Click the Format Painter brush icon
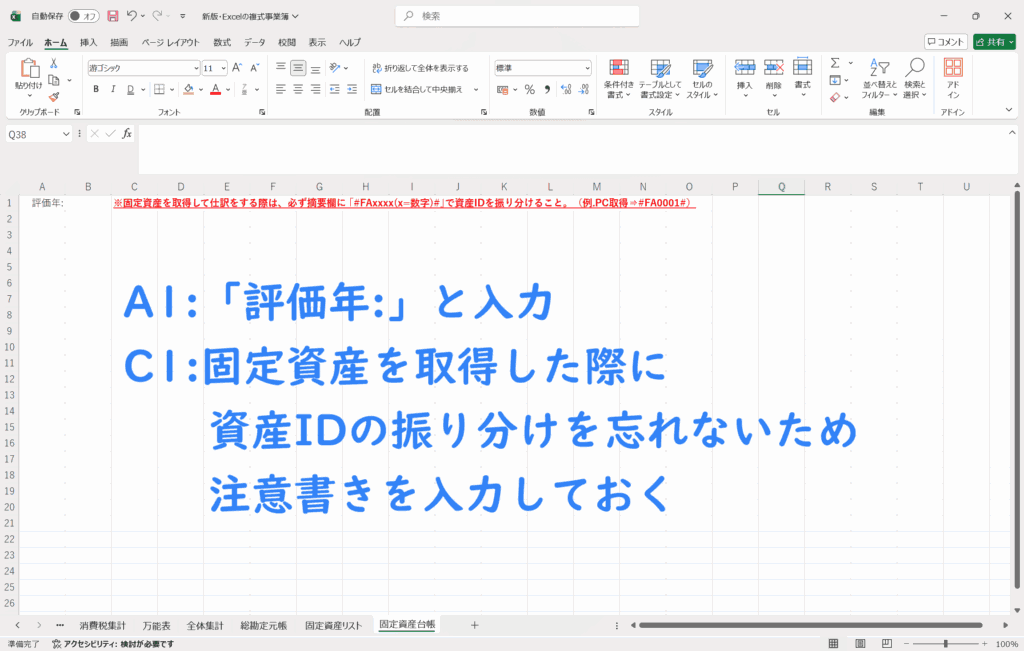 [54, 97]
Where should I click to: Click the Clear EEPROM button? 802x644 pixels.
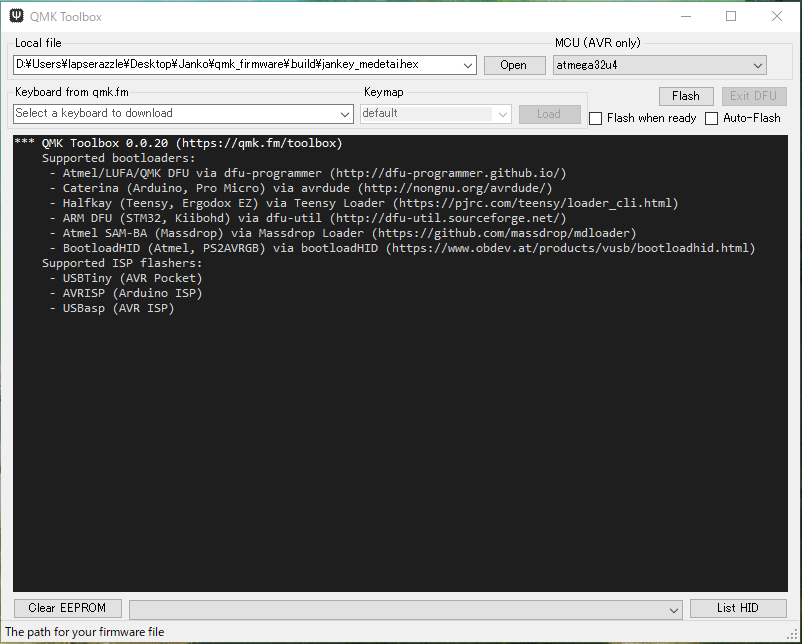67,608
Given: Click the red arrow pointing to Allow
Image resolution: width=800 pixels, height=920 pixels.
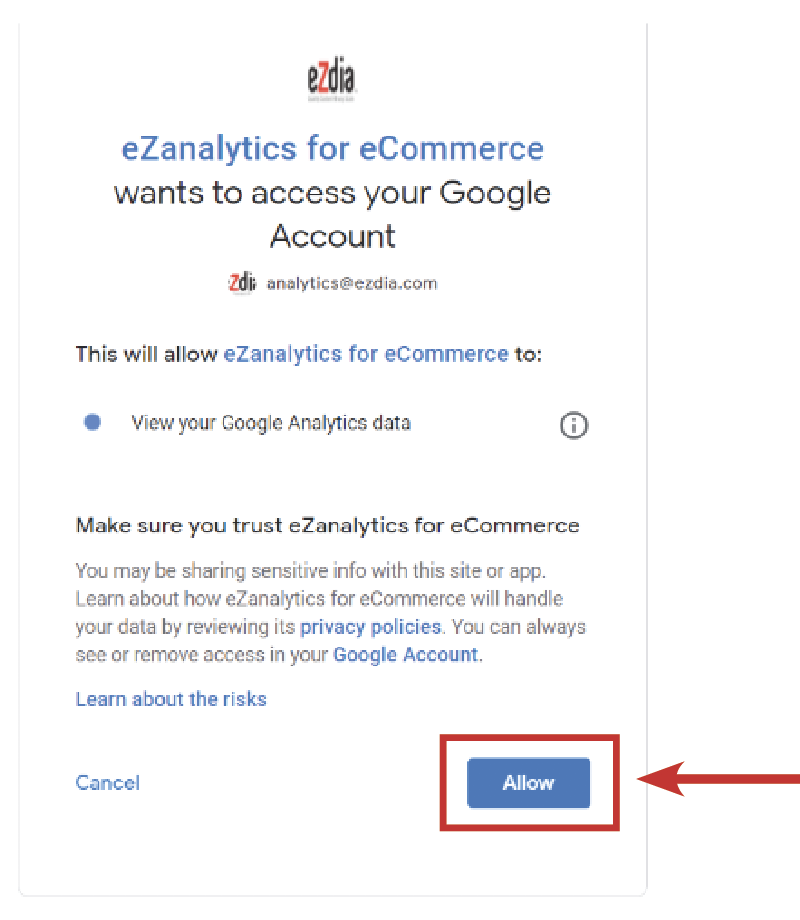Looking at the screenshot, I should click(x=718, y=779).
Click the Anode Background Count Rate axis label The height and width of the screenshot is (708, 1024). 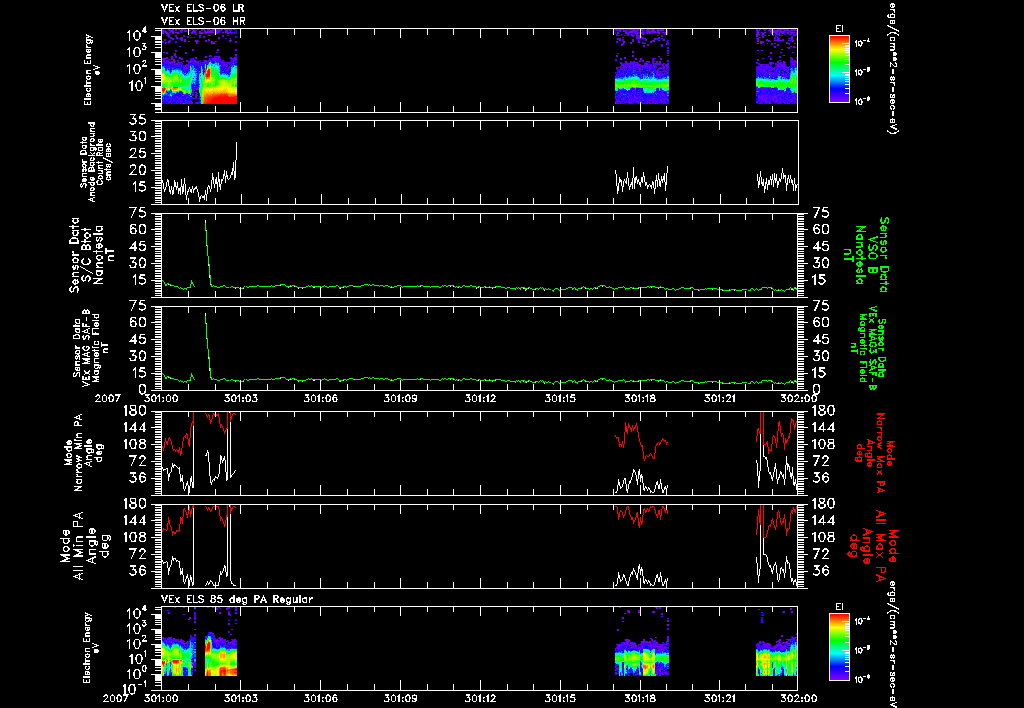tap(96, 162)
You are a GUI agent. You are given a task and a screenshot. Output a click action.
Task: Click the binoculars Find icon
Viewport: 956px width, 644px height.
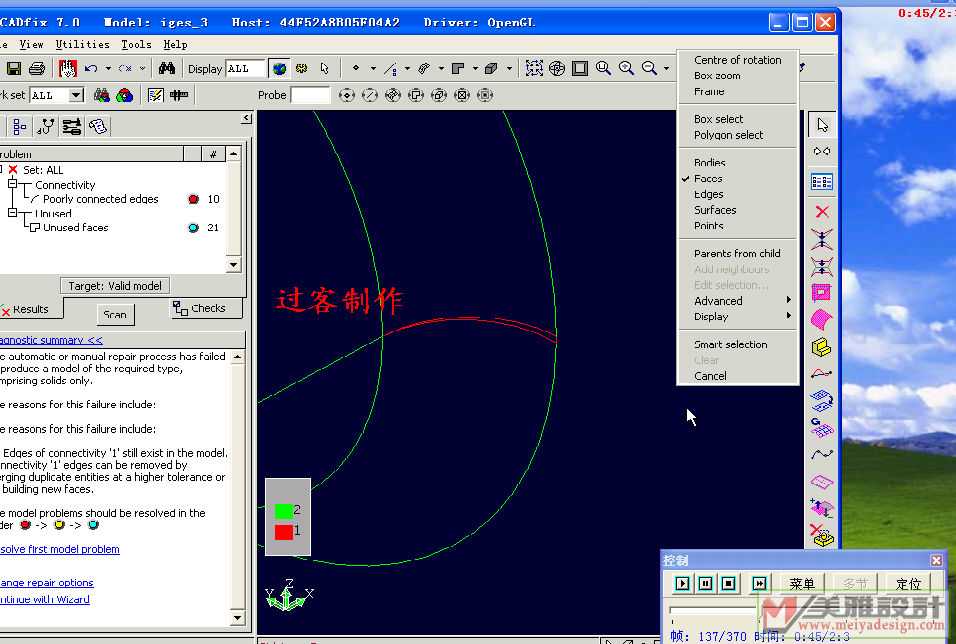pos(167,68)
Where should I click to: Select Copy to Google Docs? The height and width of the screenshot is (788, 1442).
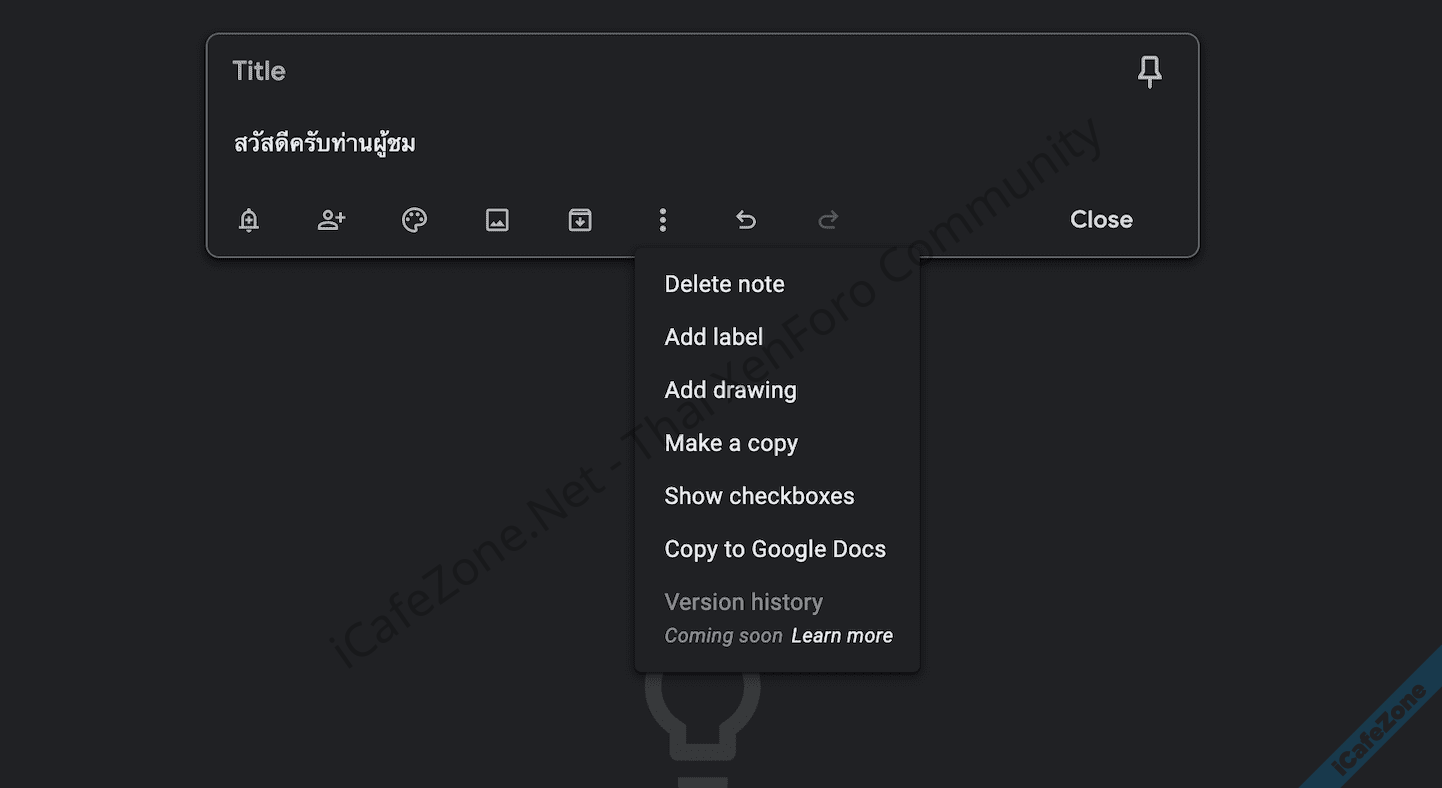click(775, 549)
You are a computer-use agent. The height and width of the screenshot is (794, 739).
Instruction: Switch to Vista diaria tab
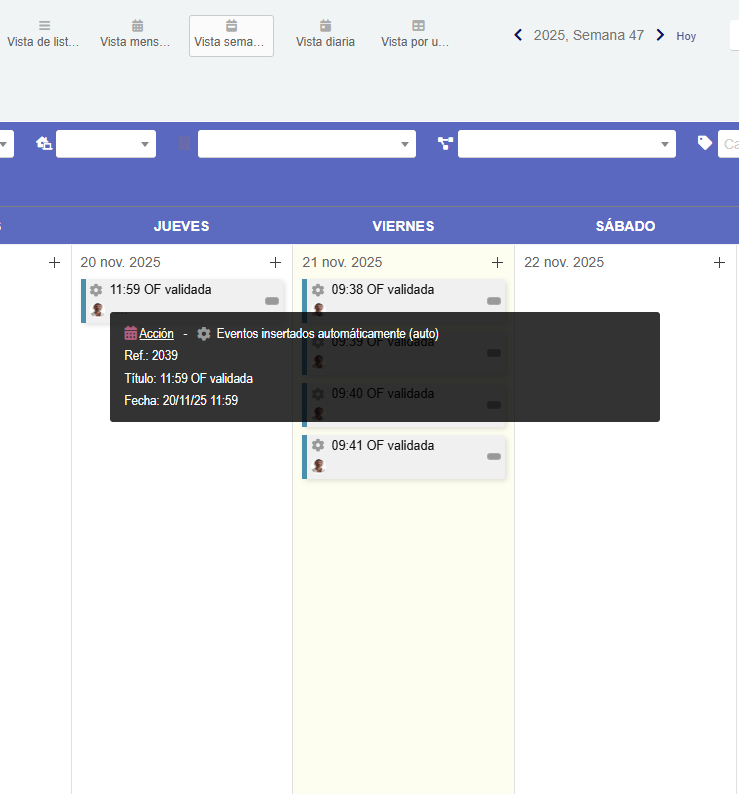pyautogui.click(x=325, y=34)
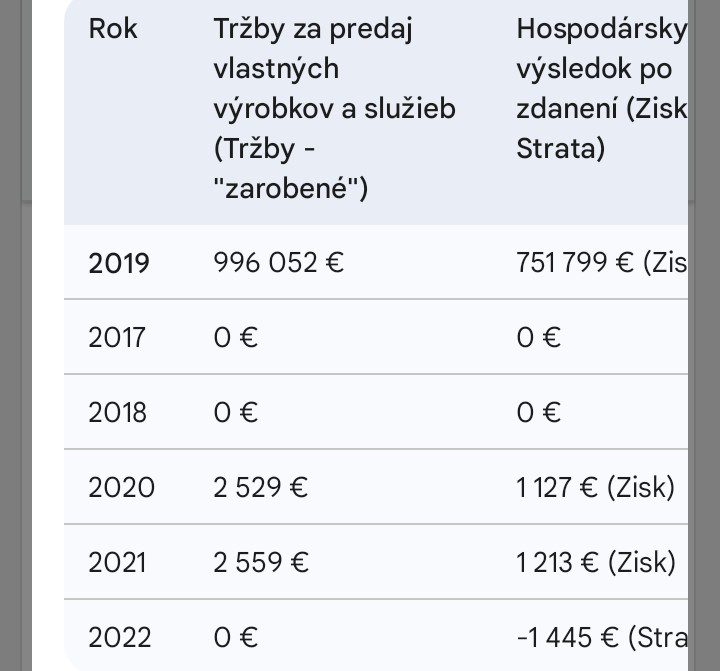Click the 2022 year cell
Screen dimensions: 720x671
(x=120, y=637)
____________
WORK REQUIRED >> Repeat everything from the line containing "You are a computer-use" down to the last of the records, word for word, leaving out the pictures.

THE RESPONSE >>
You are a computer-use agent. The height and width of the screenshot is (794, 739).
Instruction: Switch to Vista diaria tab
pyautogui.click(x=325, y=34)
Click the 2022 year cell
Screen dimensions: 720x671
(x=120, y=637)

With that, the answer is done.